Patel, who spent the last two seasons at Derbyshire after a long association with Nottinghamshire, had spoken to several counties about the prospect of a new deal to play a 24th consecutive season of English T20 cricket. But he learned last week that his participation in a ‘legends’ league earlier this year had rendered him ineligible; at 41, that effectively ended his county career.

He was frustrated by the ECB’s ruling but is now resigned to it, and has conceded that he should have checked whether the league – the ‘World Legends Pro T20’ in Goa – was sanctioned before signing up to play. Even after his county retirement, he will continue to play club cricket on Saturdays for Hoylandswaine CC in the Huddersfield Premier League, and perhaps on the franchise circuit, too.
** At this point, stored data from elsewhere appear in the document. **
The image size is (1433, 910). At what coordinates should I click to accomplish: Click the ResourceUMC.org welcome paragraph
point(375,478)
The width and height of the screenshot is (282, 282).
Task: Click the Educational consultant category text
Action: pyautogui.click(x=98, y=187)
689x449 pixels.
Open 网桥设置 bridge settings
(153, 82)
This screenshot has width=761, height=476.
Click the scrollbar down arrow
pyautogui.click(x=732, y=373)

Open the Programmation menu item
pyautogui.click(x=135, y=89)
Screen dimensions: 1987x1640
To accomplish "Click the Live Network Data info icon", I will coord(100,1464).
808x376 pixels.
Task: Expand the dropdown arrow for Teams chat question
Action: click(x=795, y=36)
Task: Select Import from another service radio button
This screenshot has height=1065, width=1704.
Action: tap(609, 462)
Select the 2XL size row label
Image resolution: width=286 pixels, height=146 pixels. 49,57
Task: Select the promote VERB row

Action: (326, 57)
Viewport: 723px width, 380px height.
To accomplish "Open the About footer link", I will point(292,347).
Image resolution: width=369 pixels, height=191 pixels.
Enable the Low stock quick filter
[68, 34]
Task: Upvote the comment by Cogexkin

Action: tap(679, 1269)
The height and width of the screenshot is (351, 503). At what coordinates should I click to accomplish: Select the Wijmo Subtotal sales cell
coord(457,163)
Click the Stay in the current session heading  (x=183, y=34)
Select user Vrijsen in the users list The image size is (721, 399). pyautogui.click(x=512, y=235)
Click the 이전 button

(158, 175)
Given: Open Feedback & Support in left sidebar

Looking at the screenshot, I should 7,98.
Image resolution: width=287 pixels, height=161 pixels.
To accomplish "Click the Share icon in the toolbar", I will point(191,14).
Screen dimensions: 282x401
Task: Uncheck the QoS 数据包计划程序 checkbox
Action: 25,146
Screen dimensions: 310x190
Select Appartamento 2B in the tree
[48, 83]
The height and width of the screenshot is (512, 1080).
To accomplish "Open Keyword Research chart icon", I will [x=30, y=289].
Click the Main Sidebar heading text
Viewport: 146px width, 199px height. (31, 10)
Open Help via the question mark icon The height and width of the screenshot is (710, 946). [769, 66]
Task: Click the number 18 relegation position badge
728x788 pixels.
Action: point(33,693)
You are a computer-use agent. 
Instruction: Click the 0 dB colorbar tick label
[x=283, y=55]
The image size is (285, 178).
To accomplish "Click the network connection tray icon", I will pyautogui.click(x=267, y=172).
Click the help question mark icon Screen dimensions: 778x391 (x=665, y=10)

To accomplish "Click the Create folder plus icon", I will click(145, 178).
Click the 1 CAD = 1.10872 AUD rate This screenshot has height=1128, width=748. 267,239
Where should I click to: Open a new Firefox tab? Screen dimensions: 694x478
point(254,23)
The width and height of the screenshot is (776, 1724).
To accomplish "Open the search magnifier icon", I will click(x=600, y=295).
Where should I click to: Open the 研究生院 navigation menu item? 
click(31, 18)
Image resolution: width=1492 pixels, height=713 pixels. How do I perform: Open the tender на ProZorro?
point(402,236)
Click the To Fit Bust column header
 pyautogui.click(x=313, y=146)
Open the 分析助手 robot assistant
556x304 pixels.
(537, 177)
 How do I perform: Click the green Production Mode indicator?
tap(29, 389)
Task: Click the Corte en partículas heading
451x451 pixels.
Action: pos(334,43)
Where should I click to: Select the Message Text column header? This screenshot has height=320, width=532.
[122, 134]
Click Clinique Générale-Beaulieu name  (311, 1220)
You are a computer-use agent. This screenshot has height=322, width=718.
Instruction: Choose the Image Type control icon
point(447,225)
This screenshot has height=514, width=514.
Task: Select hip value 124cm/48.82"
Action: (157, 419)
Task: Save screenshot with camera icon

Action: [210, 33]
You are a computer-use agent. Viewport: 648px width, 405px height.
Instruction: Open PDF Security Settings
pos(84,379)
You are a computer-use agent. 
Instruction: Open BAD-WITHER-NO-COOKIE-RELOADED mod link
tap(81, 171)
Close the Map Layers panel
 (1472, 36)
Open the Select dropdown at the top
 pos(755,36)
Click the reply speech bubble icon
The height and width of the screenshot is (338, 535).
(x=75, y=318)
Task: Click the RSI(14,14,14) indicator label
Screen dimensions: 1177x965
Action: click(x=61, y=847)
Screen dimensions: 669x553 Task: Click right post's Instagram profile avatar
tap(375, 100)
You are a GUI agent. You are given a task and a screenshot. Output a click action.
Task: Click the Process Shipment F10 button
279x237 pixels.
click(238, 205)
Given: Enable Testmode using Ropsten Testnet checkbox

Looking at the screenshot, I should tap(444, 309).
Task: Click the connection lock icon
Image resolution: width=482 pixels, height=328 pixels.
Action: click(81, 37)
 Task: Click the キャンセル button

“I love playing cricket. It’s a passion,” Patel said at Trent Bridge on Friday, after confirming that his days as a county cricketer are over. He also has ambitions to play a third or fourth XI game in the same team as his 12-year-old son Rahil who takes after his father as a right-handed batter and left-arm spinner. “He plays for Notts and plays at Trent College… He’s growing up pretty fast.”

But his ineligibility for the Blast means that Patel suddenly has time on his hands; last week, he used some of it to apply for the England national selector vacancy. “It was just a blasé thing,” he said, “where I rang Rob [Key] and said: ‘I’m twiddling my thumbs for a bit.’ He goes, ‘Well, why don’t you just apply for this role?’ “I said, ‘Alright, chuck me the form and I’ll apply for it.'”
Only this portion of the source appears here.